В ближайшее время Юрченко ждал для себя еще большего почета и еще больших благ.

И поэтому, когда он узнал, что Валевский снизил расценки, он закричал на артельщиков, заломил шапку и потребовал произвести расчет по-старому. Однако конторщик, который еще вчера кланялся ему: «Иван Никитич… А, Иван Никитич!», оборвал его грубо:

– Ты чего разорался? Ты теперь здесь не хозяин. Увольняют тебя, понял? – И смотрел на него желтыми колючими глазами.

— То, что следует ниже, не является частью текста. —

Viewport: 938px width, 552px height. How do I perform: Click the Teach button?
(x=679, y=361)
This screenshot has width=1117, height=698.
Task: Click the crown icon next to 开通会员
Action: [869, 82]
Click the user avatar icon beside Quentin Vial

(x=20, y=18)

Юрченко онемел. Слова были ясные, совершенно русские, но Юрченко их не понял.

– Ты что-то не того… – пробормотал он, выразительно покрутив пальцами около лба, и огляделся. На него смотрели наглые конторщики, и даже главный бухгалтер вышел из-за своей загородочки, чтобы лучше видеть его.

– Ишь прикидывается! Не понимает! – бухгалтер ухмыльнулся, конторщики захихикали.

Юрченко бросился вон из конторы. На лестнице встретил Густихина.

– Что, увольняют тебя? – спросил Густихин.

Юрченко вытаращил глаза, выскочил за ворота, взял извозчика и погнал его в Охранное отделение.

Долго сидел он в коридоре в охранке, дожидаясь, когда его пустят к другу и наставнику. Вспоминал, как перед решительным боем Валевский позвал его к себе и предупредил: «Наплачешься ты со своими жандармами!»

Неужели в самом деле одолел?

Был уже вечер, когда Юрченку пустили в кабинет к Зубатову. Обычно его встречал веселый приветливый взгляд полковника. Сегодня полковник разбирался в каких-то бумажках и не поднял головы. Юрченко подошел на цыпочках к столу и кашлянул.

– А, Юрченко, – сказал Зубатов и не подал ему руки, как подавал раньше. – Что, брат, скажешь?

– Господин полковник, что делается?.. Меня уволили.

– Кто тебя уволил?

– Валевский!

– А… Валевский! – будто Зубатов не знал, что его мог уволить только Валевский. – Да ты присядь.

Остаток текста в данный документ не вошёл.